▶ **Information supplied**
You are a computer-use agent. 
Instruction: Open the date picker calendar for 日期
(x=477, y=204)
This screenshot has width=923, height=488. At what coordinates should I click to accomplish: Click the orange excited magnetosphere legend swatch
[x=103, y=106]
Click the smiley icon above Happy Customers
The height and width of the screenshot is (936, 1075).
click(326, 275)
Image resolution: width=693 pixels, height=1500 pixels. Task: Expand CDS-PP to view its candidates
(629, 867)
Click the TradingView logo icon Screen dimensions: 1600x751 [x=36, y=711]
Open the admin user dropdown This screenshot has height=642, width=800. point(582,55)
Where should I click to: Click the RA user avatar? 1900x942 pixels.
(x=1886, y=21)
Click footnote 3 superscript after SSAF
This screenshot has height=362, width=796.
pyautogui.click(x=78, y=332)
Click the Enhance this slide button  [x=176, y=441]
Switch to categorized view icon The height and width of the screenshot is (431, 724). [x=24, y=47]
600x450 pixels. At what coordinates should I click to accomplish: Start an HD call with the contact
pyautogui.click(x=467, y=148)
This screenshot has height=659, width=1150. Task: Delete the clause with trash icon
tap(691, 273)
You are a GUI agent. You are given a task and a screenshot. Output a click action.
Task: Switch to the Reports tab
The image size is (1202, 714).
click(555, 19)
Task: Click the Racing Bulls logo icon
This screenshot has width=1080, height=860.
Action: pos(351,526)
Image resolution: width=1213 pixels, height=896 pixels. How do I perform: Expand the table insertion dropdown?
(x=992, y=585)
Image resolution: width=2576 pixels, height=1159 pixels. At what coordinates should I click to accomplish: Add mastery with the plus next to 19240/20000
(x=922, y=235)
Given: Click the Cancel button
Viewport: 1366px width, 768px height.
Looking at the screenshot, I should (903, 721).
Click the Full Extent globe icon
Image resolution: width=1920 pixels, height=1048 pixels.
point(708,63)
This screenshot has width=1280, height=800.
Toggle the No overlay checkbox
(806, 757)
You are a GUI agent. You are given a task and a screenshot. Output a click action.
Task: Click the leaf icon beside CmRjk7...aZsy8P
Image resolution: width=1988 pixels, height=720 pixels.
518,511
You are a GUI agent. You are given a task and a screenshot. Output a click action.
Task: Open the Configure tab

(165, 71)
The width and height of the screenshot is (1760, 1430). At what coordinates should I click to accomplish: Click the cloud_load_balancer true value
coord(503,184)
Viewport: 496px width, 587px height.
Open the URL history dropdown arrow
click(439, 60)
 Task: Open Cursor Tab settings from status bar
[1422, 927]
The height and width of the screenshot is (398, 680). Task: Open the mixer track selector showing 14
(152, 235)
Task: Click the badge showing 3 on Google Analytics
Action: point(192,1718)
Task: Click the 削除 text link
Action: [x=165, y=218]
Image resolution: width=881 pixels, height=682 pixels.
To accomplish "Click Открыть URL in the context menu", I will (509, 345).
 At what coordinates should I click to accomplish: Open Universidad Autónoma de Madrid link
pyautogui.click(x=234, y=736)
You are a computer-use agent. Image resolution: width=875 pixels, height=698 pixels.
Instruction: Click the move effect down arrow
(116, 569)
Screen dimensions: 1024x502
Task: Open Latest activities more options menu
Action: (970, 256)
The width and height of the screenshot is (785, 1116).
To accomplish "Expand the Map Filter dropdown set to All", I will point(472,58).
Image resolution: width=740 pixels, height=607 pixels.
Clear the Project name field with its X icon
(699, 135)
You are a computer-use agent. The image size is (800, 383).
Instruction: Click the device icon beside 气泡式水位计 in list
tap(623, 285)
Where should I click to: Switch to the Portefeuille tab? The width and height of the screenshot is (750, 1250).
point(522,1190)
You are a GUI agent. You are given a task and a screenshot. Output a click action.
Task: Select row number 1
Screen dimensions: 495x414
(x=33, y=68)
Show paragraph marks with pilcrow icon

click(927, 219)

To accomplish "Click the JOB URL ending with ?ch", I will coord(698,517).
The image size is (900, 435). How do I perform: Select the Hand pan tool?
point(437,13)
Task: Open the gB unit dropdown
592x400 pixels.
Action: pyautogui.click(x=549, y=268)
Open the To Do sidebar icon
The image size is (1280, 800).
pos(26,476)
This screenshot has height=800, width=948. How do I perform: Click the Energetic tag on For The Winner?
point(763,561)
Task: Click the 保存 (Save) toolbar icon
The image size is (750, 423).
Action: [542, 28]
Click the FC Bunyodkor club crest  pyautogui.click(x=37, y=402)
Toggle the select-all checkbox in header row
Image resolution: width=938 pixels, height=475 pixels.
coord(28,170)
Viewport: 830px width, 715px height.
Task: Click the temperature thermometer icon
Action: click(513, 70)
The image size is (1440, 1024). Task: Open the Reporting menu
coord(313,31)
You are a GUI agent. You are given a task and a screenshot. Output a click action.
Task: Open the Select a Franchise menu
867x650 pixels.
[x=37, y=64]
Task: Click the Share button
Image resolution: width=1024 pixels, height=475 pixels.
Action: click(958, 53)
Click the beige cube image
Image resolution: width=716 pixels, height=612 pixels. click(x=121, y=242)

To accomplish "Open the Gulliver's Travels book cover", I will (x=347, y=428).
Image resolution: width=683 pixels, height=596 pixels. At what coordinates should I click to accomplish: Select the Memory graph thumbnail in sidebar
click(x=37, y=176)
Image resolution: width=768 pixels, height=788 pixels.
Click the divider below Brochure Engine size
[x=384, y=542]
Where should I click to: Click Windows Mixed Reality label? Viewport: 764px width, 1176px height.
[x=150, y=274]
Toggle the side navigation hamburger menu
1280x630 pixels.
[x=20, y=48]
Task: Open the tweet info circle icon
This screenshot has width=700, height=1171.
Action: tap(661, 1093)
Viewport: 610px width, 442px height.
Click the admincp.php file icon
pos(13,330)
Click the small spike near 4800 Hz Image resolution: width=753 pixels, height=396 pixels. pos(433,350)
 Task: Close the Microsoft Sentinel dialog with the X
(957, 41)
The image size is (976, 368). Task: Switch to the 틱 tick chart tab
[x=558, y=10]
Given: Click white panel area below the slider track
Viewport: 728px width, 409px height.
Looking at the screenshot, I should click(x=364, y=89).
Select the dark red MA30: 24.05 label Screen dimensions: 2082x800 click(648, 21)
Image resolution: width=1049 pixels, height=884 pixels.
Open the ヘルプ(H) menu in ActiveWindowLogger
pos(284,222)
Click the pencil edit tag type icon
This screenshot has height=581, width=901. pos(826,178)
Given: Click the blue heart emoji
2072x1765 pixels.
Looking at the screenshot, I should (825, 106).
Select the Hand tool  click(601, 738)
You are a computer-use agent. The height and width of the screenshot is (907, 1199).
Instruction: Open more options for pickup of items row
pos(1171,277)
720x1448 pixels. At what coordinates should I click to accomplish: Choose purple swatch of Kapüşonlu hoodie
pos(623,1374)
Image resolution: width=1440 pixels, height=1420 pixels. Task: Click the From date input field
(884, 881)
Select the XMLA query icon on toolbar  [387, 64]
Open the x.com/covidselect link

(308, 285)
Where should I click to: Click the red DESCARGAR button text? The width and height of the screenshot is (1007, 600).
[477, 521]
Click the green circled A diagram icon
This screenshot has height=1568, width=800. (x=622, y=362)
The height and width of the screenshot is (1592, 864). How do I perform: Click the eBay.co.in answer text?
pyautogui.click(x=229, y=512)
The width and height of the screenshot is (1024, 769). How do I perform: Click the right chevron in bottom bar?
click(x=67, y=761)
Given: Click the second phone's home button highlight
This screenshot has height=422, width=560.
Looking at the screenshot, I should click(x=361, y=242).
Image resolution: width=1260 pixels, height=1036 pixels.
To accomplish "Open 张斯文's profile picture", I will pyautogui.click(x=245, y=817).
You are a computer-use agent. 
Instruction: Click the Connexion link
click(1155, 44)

▶ **To do**
The lines to return begin at the first line of the records and end at the line holding "Click the smiley icon above Happy Customers"; please return them exactly, including both, and nothing beyond.

▶ **Result below**
You are a computer-use agent. 
Instruction: Open the date picker calendar for 日期
(x=477, y=204)
This screenshot has width=923, height=488. At what coordinates should I click to accomplish: Click the orange excited magnetosphere legend swatch
[x=103, y=106]
Click the smiley icon above Happy Customers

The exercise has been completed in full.